A los quince años y medio, una noche, sentí que la vida me abandonaba. Me transformé en un frío absoluto.

Mi cabeza aceptó.

Entonces ocurrió algo increíble: mi cuerpo se rebeló contra mi cabeza. Rechazó la muerte.

A pesar de los gritos de mi cabeza, mi cuerpo se levantó, fue a la cocina y comió.

Comió entre lágrimas, ya que mi cabeza sufría demasiado a causa de lo que estaba haciendo.

Comió todos los días. Como ya no digería nada, los dolores físicos se sumaron a los dolores mentales: los alimentos eran lo extranjero, el mal. La palabra «diablo» significa «lo que separa». Comer era el diablo que separaba mi cuerpo de mi cabeza.

No me morí. Habría preferido morirme: los sufrimientos de la curación fueron inhumanos. La voz de odio que la anorexia había cloroformizado durante dos años se despertó y me insultó como jamás lo había hecho. Y ocurría lo mismo cada día.

Mi cuerpo recuperó una apariencia normal. Lo odié todo lo que se puede llegar a odiar.

Leí La metamorfosis de Kafka con los ojos abiertos de par en par: aquélla era mi historia. El ser transformado en bestia, objeto de espanto para los suyos y sobre todo para sí mismo, su propio cuerpo convertido en lo desconocido, en el enemigo.

Siguiendo el ejemplo de Gregor Samsa, ya no abandoné mi habitación. Me asustaba demasiado el asco de los demás, temía que me aplastaran. Vivía en el más abyecto de los fantasmas: tenía el físico corriente de una chica de dieciséis años, lo cual no debía de ser la visión más dolorosa del universo; interiormente, me sentía como una gigantesca cucaracha, tan incapaz de salir de aquella situación como de salir a secas.

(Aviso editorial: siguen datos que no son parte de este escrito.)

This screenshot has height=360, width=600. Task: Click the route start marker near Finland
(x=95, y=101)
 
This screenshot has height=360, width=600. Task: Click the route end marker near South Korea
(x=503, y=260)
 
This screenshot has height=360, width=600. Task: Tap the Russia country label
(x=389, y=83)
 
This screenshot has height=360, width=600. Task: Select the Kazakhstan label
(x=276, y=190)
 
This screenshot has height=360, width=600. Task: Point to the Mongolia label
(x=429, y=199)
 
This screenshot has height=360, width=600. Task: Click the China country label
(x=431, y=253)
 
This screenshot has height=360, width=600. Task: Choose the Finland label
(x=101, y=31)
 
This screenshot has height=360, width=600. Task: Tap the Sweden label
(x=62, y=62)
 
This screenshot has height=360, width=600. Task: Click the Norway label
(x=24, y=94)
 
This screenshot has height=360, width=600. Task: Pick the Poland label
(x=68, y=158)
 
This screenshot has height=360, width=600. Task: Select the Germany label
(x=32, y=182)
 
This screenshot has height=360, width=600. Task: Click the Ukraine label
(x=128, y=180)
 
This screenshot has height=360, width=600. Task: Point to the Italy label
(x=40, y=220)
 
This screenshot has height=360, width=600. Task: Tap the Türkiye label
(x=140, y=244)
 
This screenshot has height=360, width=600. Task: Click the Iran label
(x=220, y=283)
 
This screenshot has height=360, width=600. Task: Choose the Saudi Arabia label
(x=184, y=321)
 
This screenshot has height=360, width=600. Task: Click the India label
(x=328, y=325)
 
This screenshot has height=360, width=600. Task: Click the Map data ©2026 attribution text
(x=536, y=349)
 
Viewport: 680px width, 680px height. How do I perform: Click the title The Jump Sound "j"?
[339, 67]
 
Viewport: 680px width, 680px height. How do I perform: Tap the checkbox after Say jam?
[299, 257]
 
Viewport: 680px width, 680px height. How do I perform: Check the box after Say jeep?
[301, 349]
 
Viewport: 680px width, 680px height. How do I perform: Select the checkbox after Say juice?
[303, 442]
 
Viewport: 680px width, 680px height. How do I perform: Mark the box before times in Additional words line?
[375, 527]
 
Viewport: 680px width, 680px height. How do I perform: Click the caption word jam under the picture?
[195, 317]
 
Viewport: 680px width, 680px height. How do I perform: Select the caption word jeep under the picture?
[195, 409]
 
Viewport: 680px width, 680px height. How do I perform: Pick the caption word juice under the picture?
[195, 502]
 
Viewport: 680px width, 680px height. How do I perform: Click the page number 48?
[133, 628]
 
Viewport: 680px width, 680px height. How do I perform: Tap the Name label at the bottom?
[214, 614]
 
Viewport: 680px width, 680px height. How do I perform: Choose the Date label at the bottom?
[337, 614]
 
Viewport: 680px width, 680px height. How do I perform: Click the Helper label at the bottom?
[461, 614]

Ya no sabía en qué país vivía. Vivía en la habitación que compartía con Juliette. Ella se limitaba a dormir allí. Yo estaba instalada allí permanentemente.

Abandonaba la cama tanto menos cuanto que estaba enferma. Después de años de paro técnico, mis órganos digestivos no toleraban nada. Si comía cualquier cosa que no fuera arroz o verdura hervida, me retorcía de dolor.

Aquel año, los únicos momentos buenos fueron aquéllos en los que tuve fiebre. La sufría menos de lo que me habría gustado: apenas dos días al mes, ¡pero qué alivio! Entonces mi espíritu se hundía en delirios salvadores. Tenía siempre las mismas imágenes en mi cabeza: yo era un enorme cono que se paseaba por el vacío sideral y tenía la consigna de transformarme en cilindro.

Con toda la fuerza de mis cuarenta grados de temperatura, me concentraba para convertirme en el deseado tubo. A veces, la sensación de haber logrado mi misión geométrica me producía un enorme orgullo. Me despertaba empapada en sudor y saboreaba algunos minutos de sosiego.

Vivir en la habitación me dio la ocasión de leer más que nunca.

Leí por primera vez la novela que más veces releería —más de cien veces—, Les Jeunes filles, de Montherlant. Aquella jubilosa lectura me confirmó en la creencia de que podía convertirme en todo menos en una mujer. Estaba en el buen camino, ya que era una cucaracha.

En rarísimas ocasiones, reunía la fuerza suficiente para salir de la habitación. Había perdido el sentido común. Pronunciaba discursos sobre la inexistencia del alma. Trataba a un dignatario de «mi buen amigo».

Los juegos de azar, al igual que la música, estaban prohibidos en Laos. Había que encerrarse cuidadosamente para entregarse a una u otra actividad. Las cartas se consideraban un juego de azar: el whist se convirtió en una actividad sublime, reforzada por el prestigio de la prohibición.

No me cansaba de mirar a los jugadores. Un día, sorprendí a un tramposo. Lo desenmascaré en voz alta. Lo negó. Le di un puñetazo en el ojo. Sin más premura, mi padre me mandó a mi habitación.

Ya que mi destino era no abandonar la habitación, me convertí en arúspice: desde mi cama, contemplaba por la ventana el vuelo de los pájaros en el cielo. En el vuelo de los pájaros no leía nada más que el vuelo de los pájaros: toda interpretación habría sido desvalorizadora. No había mayor locura que observar aquello.

A menudo, los pájaros estaban demasiado lejos para identificar a qué especie pertenecían. Su silueta se reducía a una caligrafía árabe que revoloteaba en el éter.

Me habría gustado tanto ser así: algo indeterminado, libre de volar hacia cualquier parte. En lugar de eso, permanecía encerrada dentro de mi cuerpo hostil y enfermo y dentro de una mente obsesionada por la destrucción.

Parece ser que el grueso del terrorismo internacional se recluta entre los hijos de diplomáticos. No me extraña.